The list item data is contained below the “rs:data” element – there is one “z:row” element for every list item. The attributes of the “z:row” element contain the field values of the corresponding list item. You can see here that the attributes already have the “ows_” prefix as all crawl properties in the “SharePoint” category. You can notice that the attributes for lookup fields contain the unmodified item field data but the publishing “HTML” and “Image” columns are already modified – all HTML markup has been removed from them (for the “Image” type column this means that they become empty, since all the data they contain is in markup).

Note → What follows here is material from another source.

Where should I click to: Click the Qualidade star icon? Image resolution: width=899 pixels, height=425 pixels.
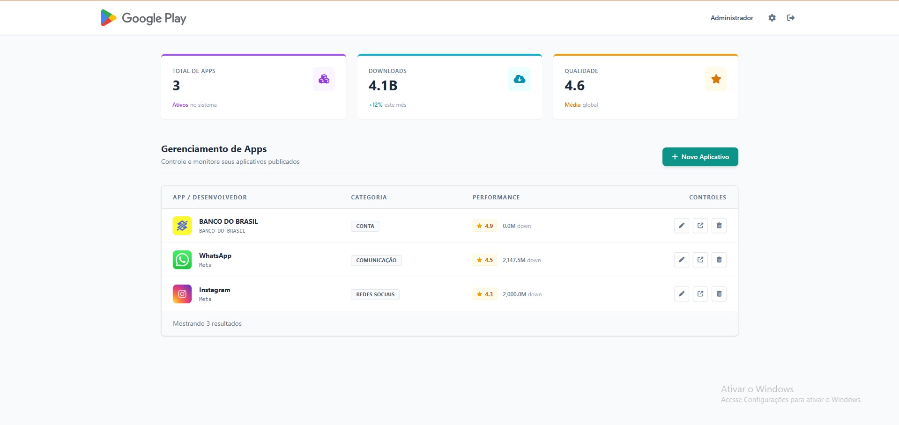click(715, 79)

And let’s see the additional attributes that the custom web service adds to the “z:row” elements of the list item data XML:

ows_ContentTypeId.Text='0x010100C568DB52D9D0A14D9B2FDCC96666E9F2007948130EC3DB064584E219954237AF3900242457EFB8B24247815D688C526CD44D0005E464F1BD83D14983E49C578030FBF6' 
ows_PublishingPageImage.Html='&lt;img border="0" src="/PublishingImages/newsarticleimage.jpg" vspace="0" style="margin-top:8px" alt=""&gt;' 
ows_PublishingPageContent.Html='&lt;b&gt;some content&lt;/b&gt;' 
ows_Author.Text='1;#Stefan Stanev' 
ows_Author.ID='1' 
ows_Editor.Text='1;#Stefan Stanev' 
ows_Editor.ID='1' 
ows_Env.SiteId='ff96067a-accf-4763-8ec1-194f20fbf0f5' 
ows_Env.WebId='b2099353-41d6-43a7-9b0d-ab6ad87fb180' 
ows_Env.ListId='Pages' 
ows_Env.IsListItem='1' 

Here is how these fields are populated/formatted (as I mentioned above all the data is retrieved from the XML itself or from the context of the service request):

the lookup derived fields with the “.ID” and “.Text” suffixes – both get their values from the “parent” lookup column – the former is populated with the starting integer value of the lookup field, the latter is set with the unmodified value of the original lookup column. When the search index generates the corresponding crawled properties the “.ID” field can be used as a true integer property and the “.Text” one although containing the original lookup value will be treated as a simple text property by the index engine (remember that in the list schema XML the type of this extra field was set to “Note”). So what will be the difference between the “.Text” field and the original lookup column in the search index. The difference is that the value of the original lookup column will be trimmed in the search index and will contain only the text value without the integer part preceding it. And if you issue an SQL search query against a managed property mapped to the crawled property of a lookup field you will be able to retrieve only the textual part of the lookup value (this holds also for the filtering and sorting operation for this field type). Whereas with the “.Text” derived field you will have access to the original unmodified value of the lookup field.
the fields derived from the “HTML” and “Image” publishing field type with the “.Html” suffix – they are populated with the original values of the corresponding fields with the original markup intact. Since the values of the original fields in the list item data XML are already trimmed the original values are retrieved with a simple trick. The “z:row” element for every list item contains the “ows_MetaInfo” attribute which contains a serialized property bag with all properties of the underlying SPFile object for the current list item. This property bag happens to contain all list item field values which are non-empty. So what I do in this case is to parse the value of the ows_MetaInfo attribute and retrieve the unmodified values for all “Html” and “Image” fields that I need. An important note here – the ows_MetaInfo attribute (and its corresponding system list field – MetaInfo) is available only for document libraries and is not present in non-library lists, which means that this trick is possible only for library-type lists.
the ows_ContentTypeId.Text field gets populated from the value of the original ows_ContentTypeId field/attribute. The difference between the two is that the derived one is defined in the schema as a “Note” field so its value is treated by the search index as a text property.
the ows_Env.*, fields get populated from service contextual data (see the implementation of the SiteDataHelper class). For the implementation of the XML modifications for the SiteData.GetChanges method these values are retrieved from the result XML itself. The value of the ows_Env.IsListItem is always set to 1 (its purpose is to be used as a flag defining a superset of the standard “isdocument” managed property).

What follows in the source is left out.